But becuase it's comedy, it's supposed to be funny, so it doesn't bother me enough to irk me, not nearly as much as J&H. The thing with "King of Broadway" was Brooks rhymed that much because he could, therefore it was meant as a joke, and it worked.
I have been lucky enough to see an amazing production of J&H with a Hyde and Lucy who had perfect chemistry and the rhyming in Dangerous Game just works, with the dry humping , the passion, the dark lighting.

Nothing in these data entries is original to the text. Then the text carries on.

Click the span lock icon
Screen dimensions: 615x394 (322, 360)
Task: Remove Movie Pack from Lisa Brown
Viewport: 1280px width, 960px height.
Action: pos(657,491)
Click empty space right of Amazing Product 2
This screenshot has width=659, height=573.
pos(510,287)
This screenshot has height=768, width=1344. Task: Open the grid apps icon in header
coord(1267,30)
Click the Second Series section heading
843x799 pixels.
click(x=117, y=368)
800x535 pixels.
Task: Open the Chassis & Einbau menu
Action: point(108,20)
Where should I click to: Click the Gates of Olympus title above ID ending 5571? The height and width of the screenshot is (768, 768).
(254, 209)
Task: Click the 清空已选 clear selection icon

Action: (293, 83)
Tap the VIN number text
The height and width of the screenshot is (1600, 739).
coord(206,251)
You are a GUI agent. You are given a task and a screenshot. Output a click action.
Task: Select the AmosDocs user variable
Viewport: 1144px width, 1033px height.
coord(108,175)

Haha... yes the dry-humping. Do you remember Hasselhoff's googlie-eyes and his hilarious dry-humping? The girl playing Lucy was convincingly frightened! Good stuff...
Something to consider...
Sometimes the rhyming is "bad" intentionally to play up the charcater. FINIAN'S RAINBOW has a wonderful song called "Something Sort of Grandish" where the leprechaun, Og, declares his love with a series of "-ish" rhymes (ie. granish/sugar-candish, darish/I don't careish etc) but that is the way the chracter talks.
What I hate is when words are mis-accented or have the pronunciation changed to make them rhyme: saw/before do not rhyme unless you mispronounce it with a southern accent(be-faw)which in JOSEPH/DREAMCOAT is wrong. How about in KISS ME KATE: "Where is the fun I used to find? Where has it gone? Gone with the wind!" Ok. To make that rhyme you have to pronounce wind and in wind a watch, but the phrase obviously should be gone with the wind. (I used to think teh line was Gone with the Wine" as in it's finished, done.)
Mark Andrew
Cast albums are NOT "soundtracks."
Live theatre does not use a "soundtrack." If it did, it wouldn't be live theatre!
I host a weekly one-hour radio program featuring cast album selections as well as songs by cabaret, jazz and theatre artists. The program, FRONT ROW CENTRE is heard Sundays 9 to 10 am and also Saturdays from 8 to 9 am (eastern times) on www.proudfm.com
Wow...I always thought it was gone with the wine, too. I'm so devastated. Gone with the wine would make sense, too, b/c when wine and drunkeness goes, so does fun. I'm so dissapointed in that song now.
Leading Actor Joined: 3/22/05
How about pretty much anything from Big the Musical...some of the lyrics in that show...wow...
Broadway Star Joined: 3/18/05
I think just about all the lyrics for Miss Saigon are God-Awful. Sure, it may have sounded GORGEOUS in French, but what in Sondheim's name happened when they translated it?
"He's here, he's here,
He's so near,
We might breathe the same air tonight,
Your father's here.
A) Any lyricist that thinks "We might breathe the same air" is a suitable lyric deserves to be hung.
B) Rhyme scheme? AABA? A lot the rhymes in this show are SO haphazard.
And when they do rhyme, they are SO forced:
Exhibit A - the here and near rhyme.
*Shudders*.
Swing Joined: 3/9/05
I'm all in favor of near rhymes, but when they don't come off to good effect they can be maddening as anything. An example is the title number from HAPPY HUNTING:
"Everyone's on the hunt
For whatever they want,
And whatever you want,
Happy Hunting!"
You can't help but almost hear the first "want" as "wunt." By the time you get to the second "hunt," the whole lyric has gone soggy on you.
Wow.
I really like some of the lyrics stated here.
And some of the clunkers in the classics are forgivable because they're...well...classics...
Too long he's preyed on us,
But now we know:
The phantom of the opera is there,
Deep down below.
Can you get anymore obvious?
Oh, goodness me... I simply cannot sit by and let people go on about "saw/before" and "oz/was". If the words are pronounced as they traditionally, linguistically should be, there is absolutely no difference, phonetically, between "saw and before" or "oz and was". I am british and, for one, happen to pronounce 'saw' and 'before' exactly the same, and 'oz' and 'was' for that matter. Did it ever occur to you people that maybe these lyrics weren't written for characters with thick New York accents? Or a Texas twang? I am not trying to be offensive, but really - the way that many of you complaining message-posters pronounce these words is not always the way the writers intended them to sound.
X
I, too, disagree with some of the choices on this thread, but to each his own!